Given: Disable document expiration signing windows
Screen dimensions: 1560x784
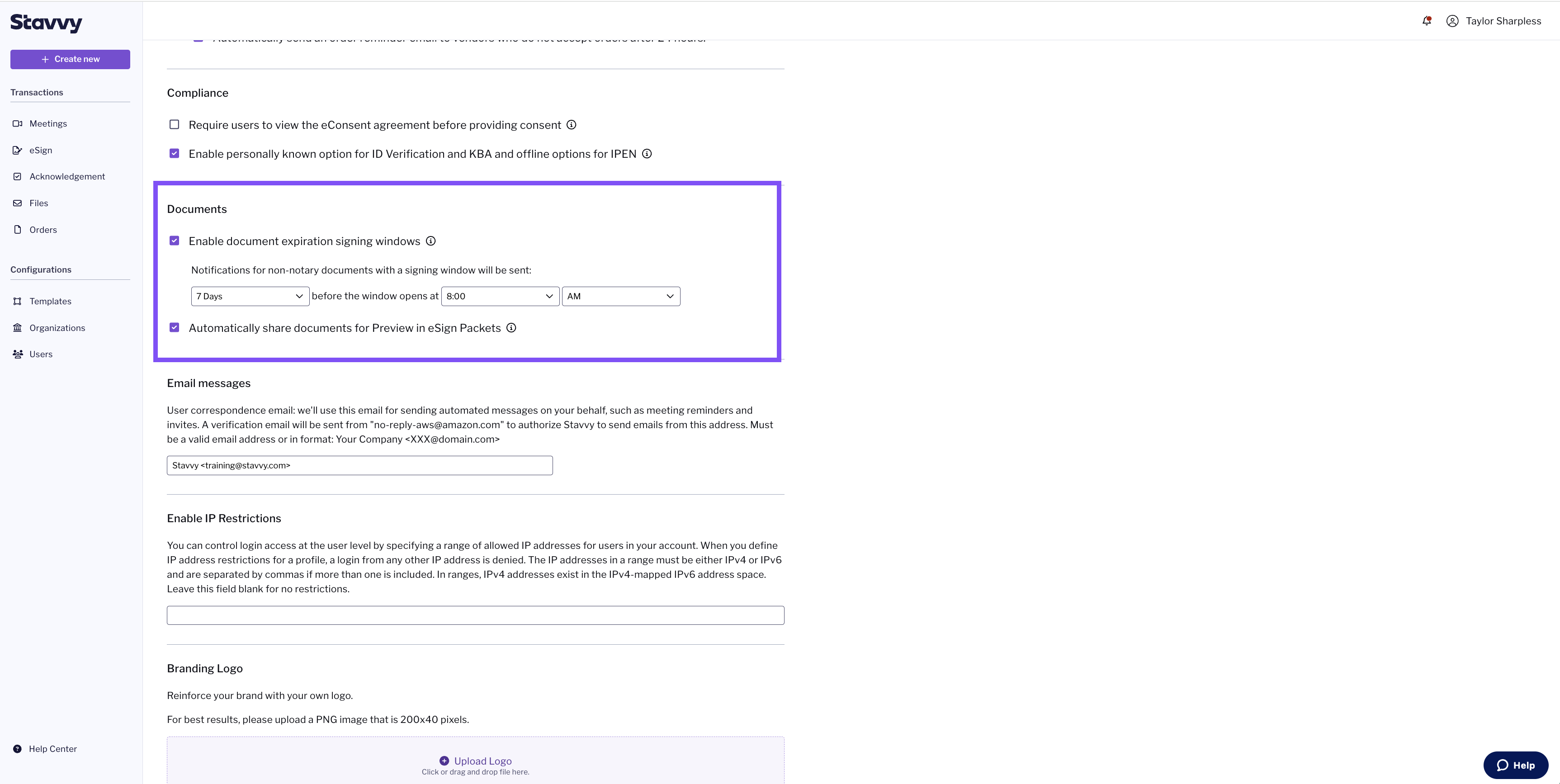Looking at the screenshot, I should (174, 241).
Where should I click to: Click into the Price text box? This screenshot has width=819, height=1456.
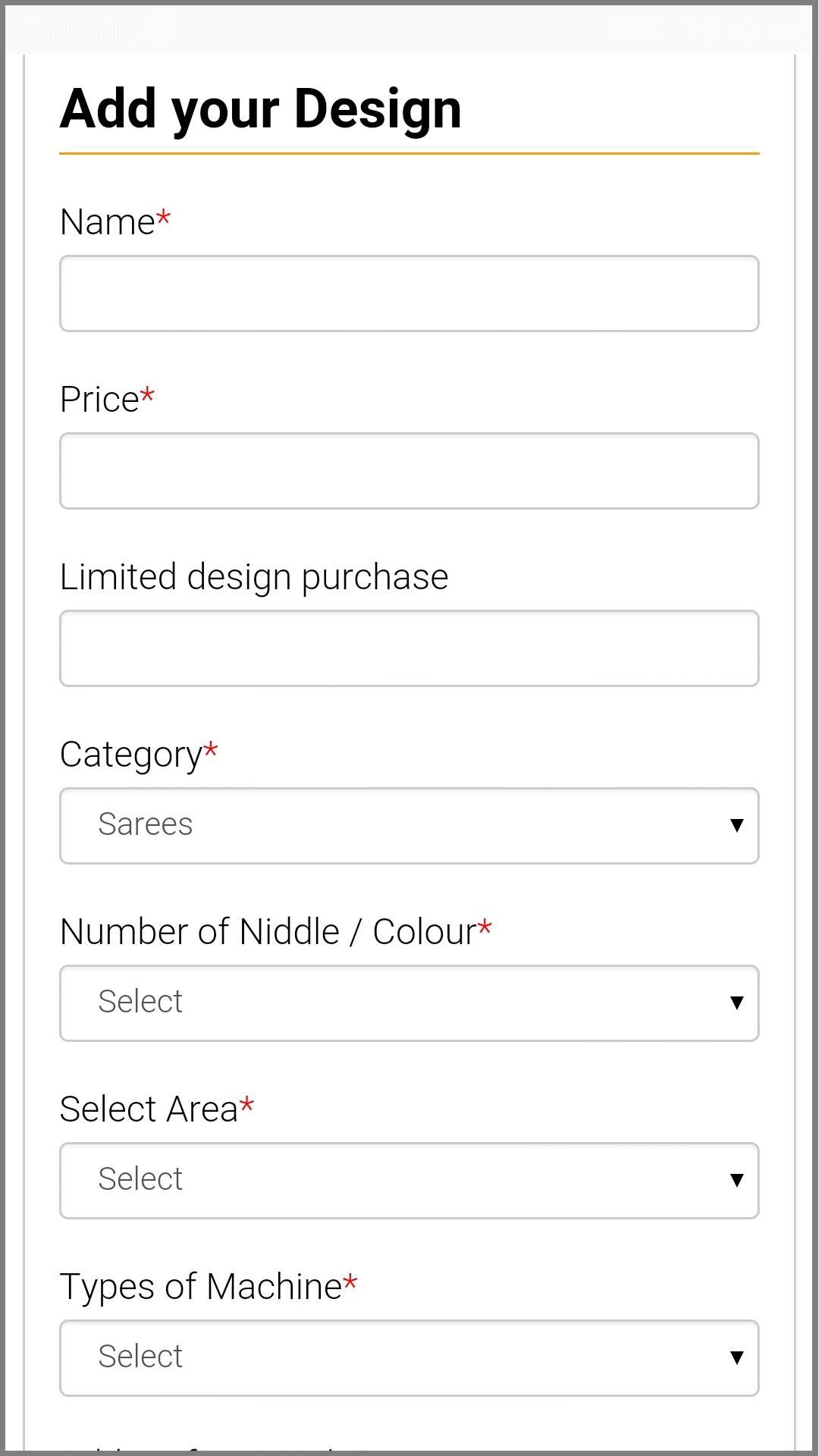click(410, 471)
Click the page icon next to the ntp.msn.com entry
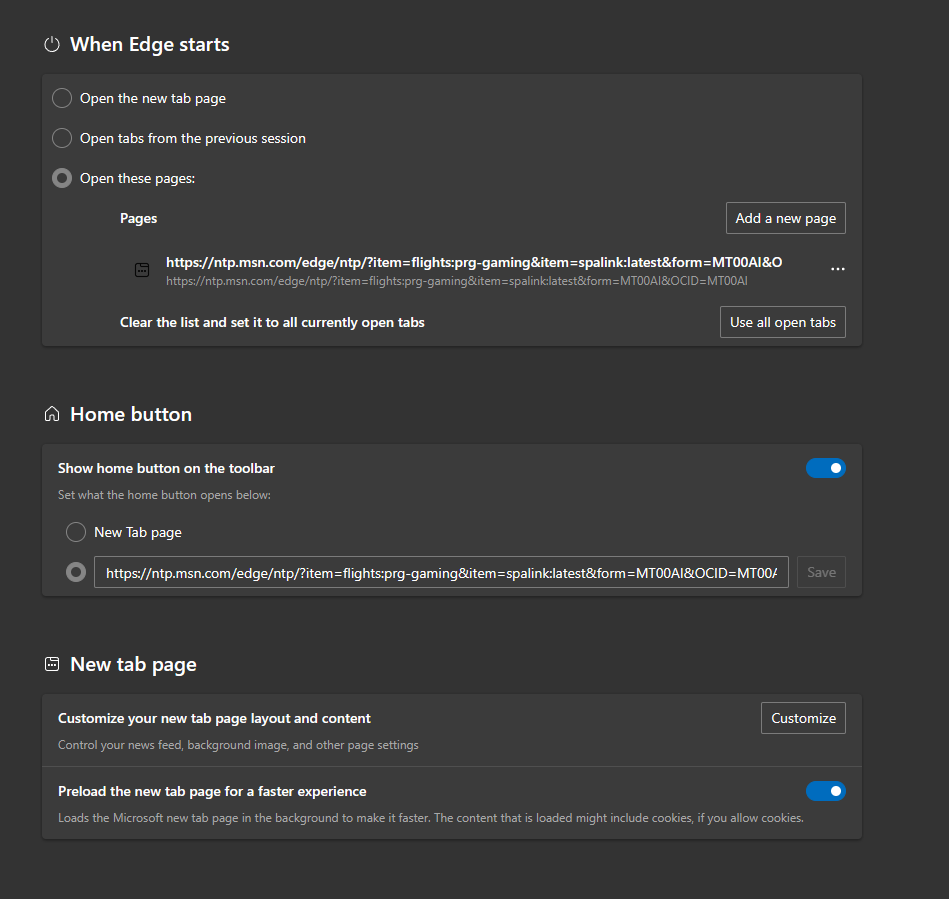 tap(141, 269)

--- --- ---

If pictures appear among the entries above, omit them; repeat everything else verbatim.

Given: Disable document expiration signing windows
Screen dimensions: 1560x784
Looking at the screenshot, I should (174, 241).
Where should I click to: Click into the Price text box? This screenshot has width=819, height=1456.
click(410, 471)
Click the page icon next to the ntp.msn.com entry
 tap(141, 269)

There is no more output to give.